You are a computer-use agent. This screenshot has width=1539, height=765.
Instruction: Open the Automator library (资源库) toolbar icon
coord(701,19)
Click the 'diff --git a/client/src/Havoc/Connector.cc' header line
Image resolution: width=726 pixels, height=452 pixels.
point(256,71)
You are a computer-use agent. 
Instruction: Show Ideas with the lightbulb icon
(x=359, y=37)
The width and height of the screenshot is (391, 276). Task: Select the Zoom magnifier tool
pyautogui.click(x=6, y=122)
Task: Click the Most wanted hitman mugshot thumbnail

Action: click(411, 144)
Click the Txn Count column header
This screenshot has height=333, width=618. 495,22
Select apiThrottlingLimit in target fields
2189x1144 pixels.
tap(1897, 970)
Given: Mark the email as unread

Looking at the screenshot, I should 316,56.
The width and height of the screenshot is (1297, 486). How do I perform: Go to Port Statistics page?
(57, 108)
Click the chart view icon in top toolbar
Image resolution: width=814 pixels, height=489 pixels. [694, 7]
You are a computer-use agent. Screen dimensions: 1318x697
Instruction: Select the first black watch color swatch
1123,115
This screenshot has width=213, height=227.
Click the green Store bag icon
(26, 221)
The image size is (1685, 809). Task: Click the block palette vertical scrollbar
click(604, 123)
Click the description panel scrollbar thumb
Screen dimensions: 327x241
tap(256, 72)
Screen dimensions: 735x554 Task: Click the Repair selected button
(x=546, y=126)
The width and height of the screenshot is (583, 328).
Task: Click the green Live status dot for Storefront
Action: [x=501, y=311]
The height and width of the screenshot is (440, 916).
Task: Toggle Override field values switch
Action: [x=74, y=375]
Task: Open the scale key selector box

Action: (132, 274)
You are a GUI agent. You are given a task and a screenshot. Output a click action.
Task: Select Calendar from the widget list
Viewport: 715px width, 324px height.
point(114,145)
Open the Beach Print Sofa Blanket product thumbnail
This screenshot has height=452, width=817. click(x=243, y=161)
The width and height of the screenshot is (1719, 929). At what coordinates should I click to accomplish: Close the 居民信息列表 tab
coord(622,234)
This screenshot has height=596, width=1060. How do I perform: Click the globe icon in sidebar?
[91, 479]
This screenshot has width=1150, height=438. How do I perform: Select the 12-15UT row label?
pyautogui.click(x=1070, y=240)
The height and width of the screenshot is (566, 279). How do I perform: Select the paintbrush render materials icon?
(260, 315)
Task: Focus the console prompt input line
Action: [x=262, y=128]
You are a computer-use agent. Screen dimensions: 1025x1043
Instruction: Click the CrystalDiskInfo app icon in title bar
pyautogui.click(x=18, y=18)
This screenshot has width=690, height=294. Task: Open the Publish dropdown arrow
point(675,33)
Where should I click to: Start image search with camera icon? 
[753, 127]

**What you are asked to do:** Copy out each line above that contains the word "agent", matching its case exactly.

**Complete response:**
You are a computer-use agent. This screenshot has width=1539, height=765.
You are a computer-use agent. 
You are a computer-use agent. Screen dimensions: 1318x697
You are a GUI agent. You are given a task and a screenshot. Output a click action.
You are a computer-use agent. Screen dimensions: 1025x1043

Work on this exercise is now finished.